What better time than Mother’s Day to consider how the design and furnishings of Montpelier reflected the presence of the matriarch of the Madison family – James Madison’s mother Nelly Conway Madison – and how one family accommodated two generations under the same roof. Montpelier was built by James Madison senior in the 1760s to house his immediate family. In 1797 when James, Jr. took a temporary hiatus from politics and moved home with his bride Dolley, father and son added a two-over-two room duplex with a side passage to house the younger couple. When, following his father’s death, James junior enlarged and remodeled the building once again, he did the opposite carving out a suite of rooms on the first floor for his widowed mother.

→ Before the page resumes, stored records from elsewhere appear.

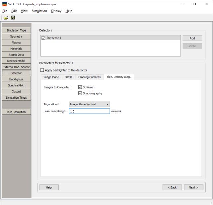
Task: Switch to the Framing Cameras tab
Action: pos(89,77)
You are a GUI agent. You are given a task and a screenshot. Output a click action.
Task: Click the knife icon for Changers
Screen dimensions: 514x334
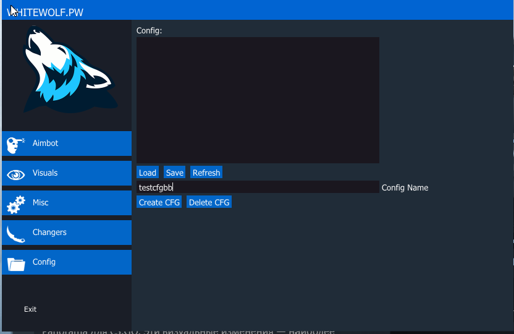tap(15, 233)
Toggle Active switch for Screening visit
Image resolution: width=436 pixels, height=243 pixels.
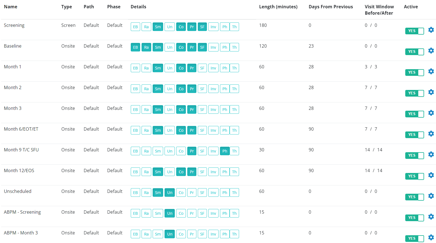pyautogui.click(x=414, y=31)
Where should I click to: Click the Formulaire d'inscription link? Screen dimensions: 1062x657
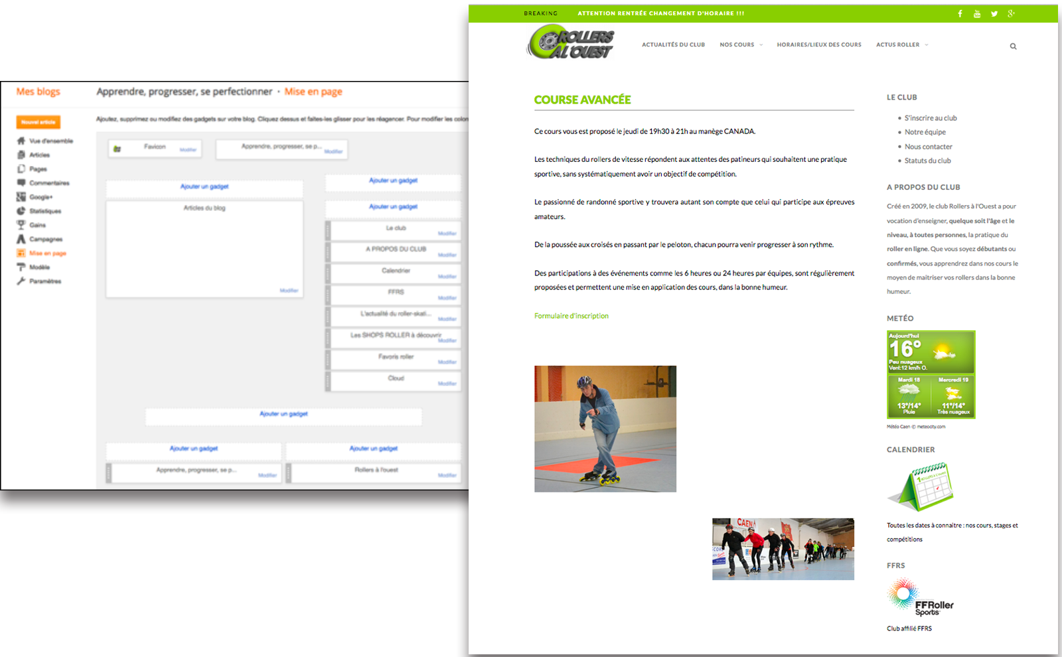click(571, 316)
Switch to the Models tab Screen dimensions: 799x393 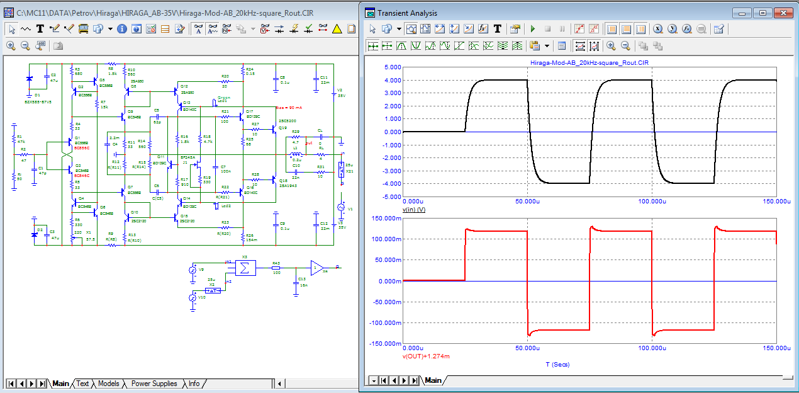[109, 384]
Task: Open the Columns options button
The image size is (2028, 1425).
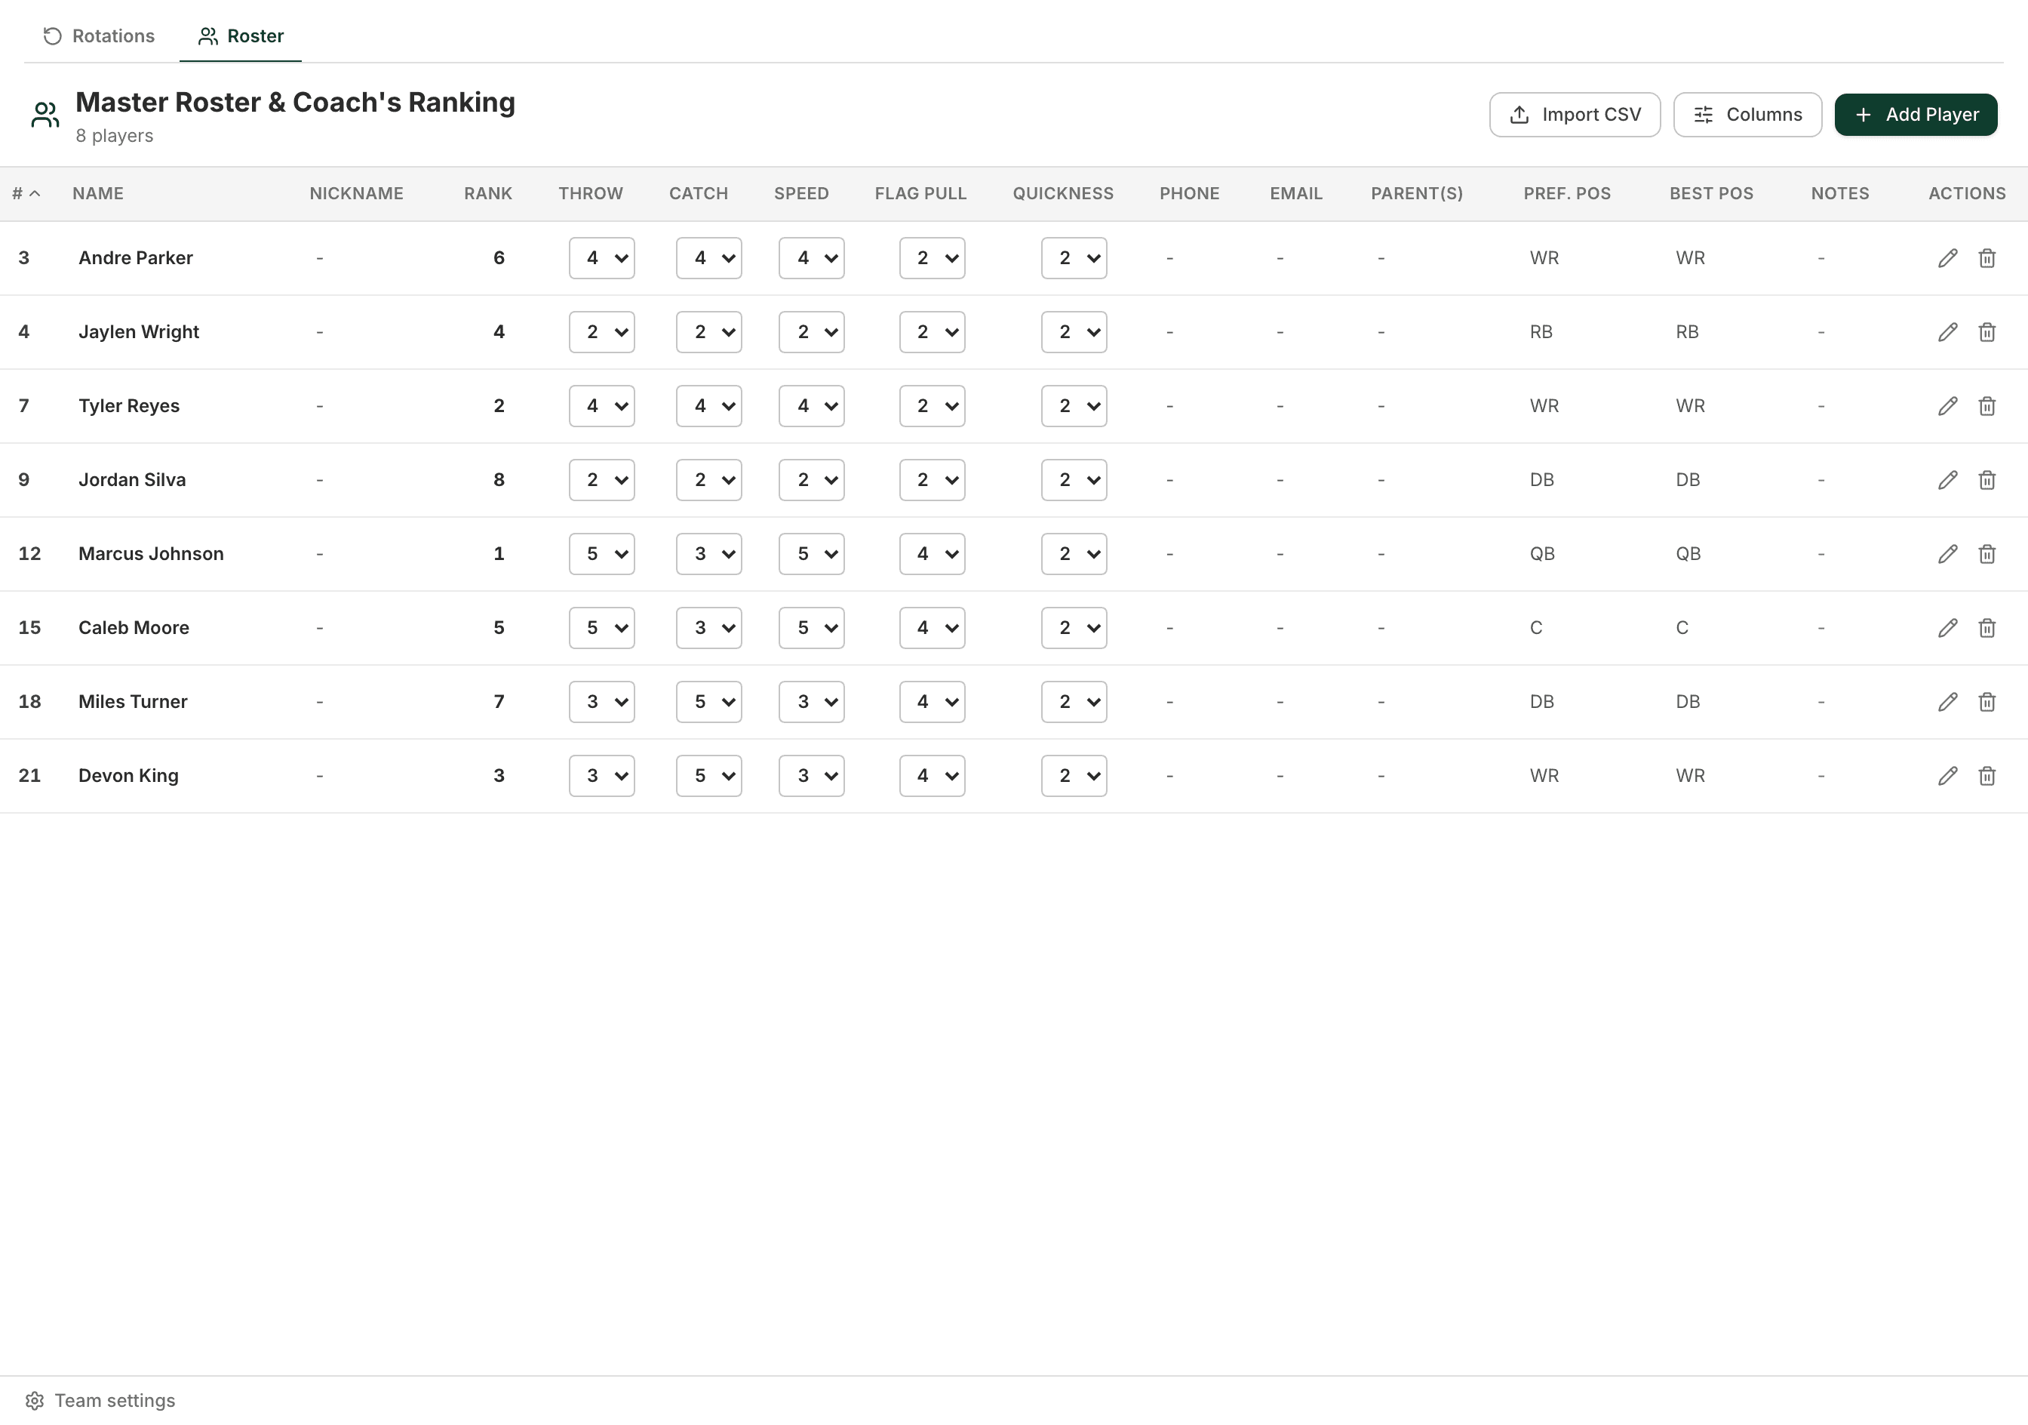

Nelly Conway Madison was a remarkable woman. She oversaw the domestic management of her husband’s plantation, gave birth to twelve children, helped to educate them, and lived to age 98. In recognition of the important role she played in the Montpelier community and to illustrate the inclusion of two households under one roof, Mrs. Madison’s Best Room (M112) is one of four rooms which have been singled out for refurnishing.
Mrs. Madison’s “apartments” encompassed two rooms from the 1763 house and two rooms and storage areas in the adjacent wing James junior added between 1809 and 1812. Visitor James Paulding remembered that this wing was “appropriated to the mother of Mr. Madison then upwards of ninety years of age. The Old Lady seldom joined the family circle but took her meals by herself, and was visited everyday by Mr. & Mrs. Madison…”
Our challenge will be to show how different Nelly Madison’s apartments were from the rooms occupied by her son and daughter-in-law. Even when empty, her Best Room shows a fondness for the past retaining features from the 1760s era house including a high wainscot which lines the walls and the British-made sandstone fireplace surround with its weighty egg and dart carving.